The requirement is exacerbating problems that revenue cycles have been trying to solve for years, and the American Hospital Association (AHA) is pleading to CMS for changes.
A lack of automation and an extremely labor-intensive process is not only making it hard for revenue cycles to fulfill the No Surprises Act’s good faith estimate requirement, but it’s also delaying other parts of the patient experience and putting a heavy burden on front-end employees.
That’s according to a letter from the AHA asking CMS to “revise its estimates based on the actual experience of providers since implementation on Jan. 1, 2022.”
The letter says that “the government has substantially underestimated the burden associated with implementing the good faith estimates and patient-provider dispute resolution process.” The letter also highlighted the strain it’s placing on many areas of the revenue cycle.
In fact, the requirement is highlighting and exacerbating problems that revenue cycles have been trying to solve for years, such as:
- A lack of automation and reliance on manual processes: The AHA notes that “the lack of currently available automated solutions strongly indicates that this process will require a significant manual effort by providers when enforcement begins” on January 1, 2023, as CMS is currently utilizing enforcement discretion regarding the collection and compilation of good faith estimates. It also points out that “there is currently no method for unaffiliated providers or facilities to share good faith estimates with a convening provider or facility in an automated manner.”
- Long patient wait times: Revenue cycles have worked diligently over the years to reduce patient wait times, but the current requirement adds a step backwards. The AHA writes that “estimates regularly take between 10-15 minutes to produce.” According to the AHA, “one member hospital reports that their staff can only process 75 estimates per day, which is barely meeting demand at this point. A member health system with several locations reports needing to do 1,500 per day across the system.”
- Snags in the pre-registration and check in/check out processes: Because of this long, manual procedure, other elements of the front-end process are being delayed, such as completing the pre-registration process and sharing pre-care materials with patients.
- Difficulty in guaranteeing price accuracy: Accurately estimating the price and scope of medical care is inherently tricky because “slight changes in medically necessary care can increase the overall cost, leaving even the most diligent patients and transparent providers with unexpected changes in the cost of care,” AHA notes.

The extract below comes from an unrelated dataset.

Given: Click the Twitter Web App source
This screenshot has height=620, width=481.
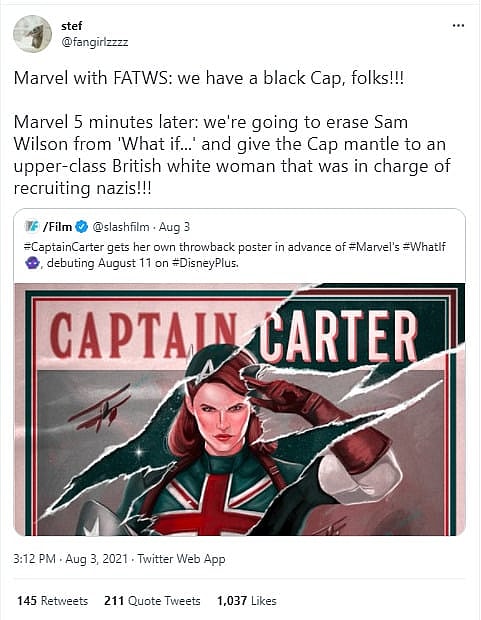Looking at the screenshot, I should [x=181, y=559].
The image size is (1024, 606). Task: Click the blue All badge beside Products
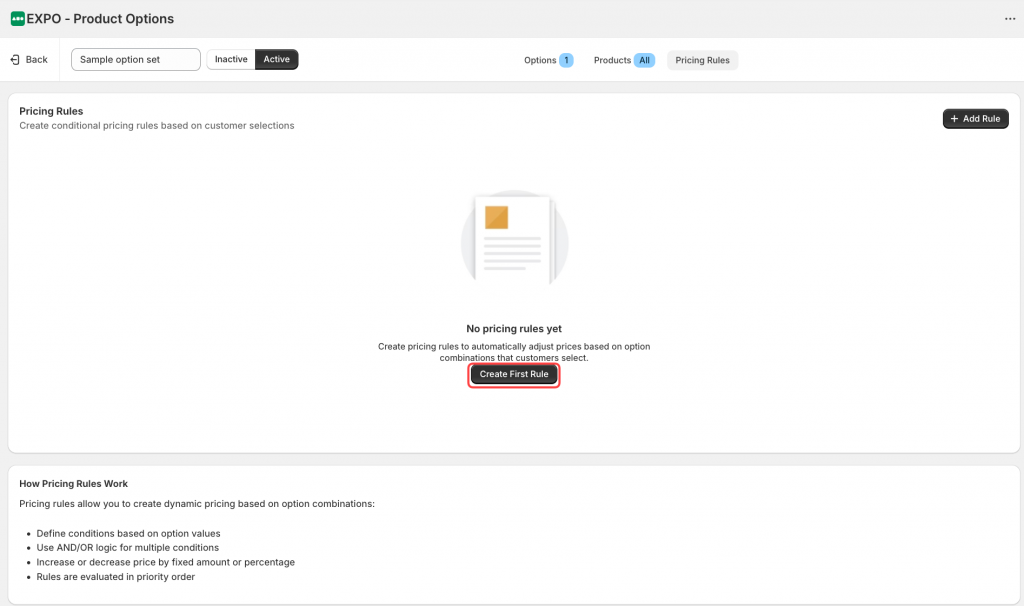click(644, 60)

- Burnout and workforce shortages: So much price estimate work falls to the front-end staff, which already has a lot of responsibilities to ensure a smooth and accurate registration process. The current pandemic burnout and workforce shortages are only making it harder.
Here’s what the AHA is asking for:
- Delay in enforcing the good faith estimate requirement until after an automated standard for exchanging this information is developed and implemented across all providers
- Remove the need for procedure-specific insurance verification and enable providers to treat patients with “group health insurance”

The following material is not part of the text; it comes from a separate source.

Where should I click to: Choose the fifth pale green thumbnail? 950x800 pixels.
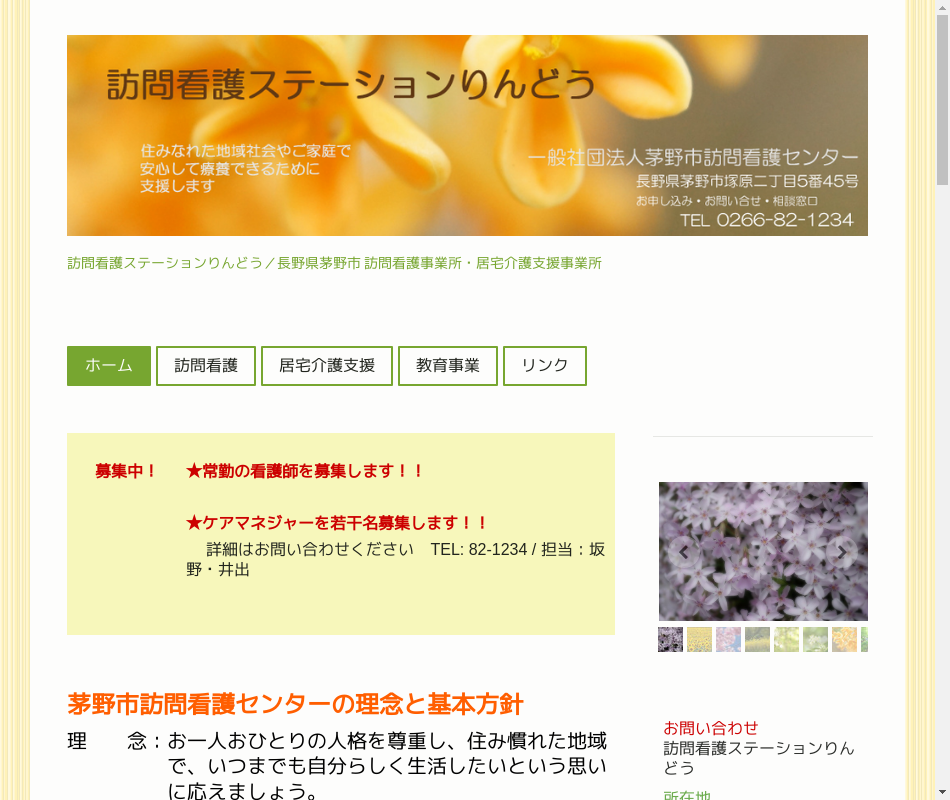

- Require a final bill to be at least 10% more than the good faith estimate (instead of $400 more) for it to be eligible for the dispute resolution process
- Fully align No Surprises Act and federal price transparency requirements
The AHA’s approach to asking for changes after gaining firsthand experience with the rule as it’s written is a wise move. This echoes the approach Eric D. Hargan, former deputy secretary of the U.S. Department of Health and Human Services, recommends for price transparency.
“You can’t act until you know what the problem is. And the problem doesn’t show up until there’s an attempt to implement,” he told HealthLeaders last year. “That’s where you get credibility in re-approaching this rule.”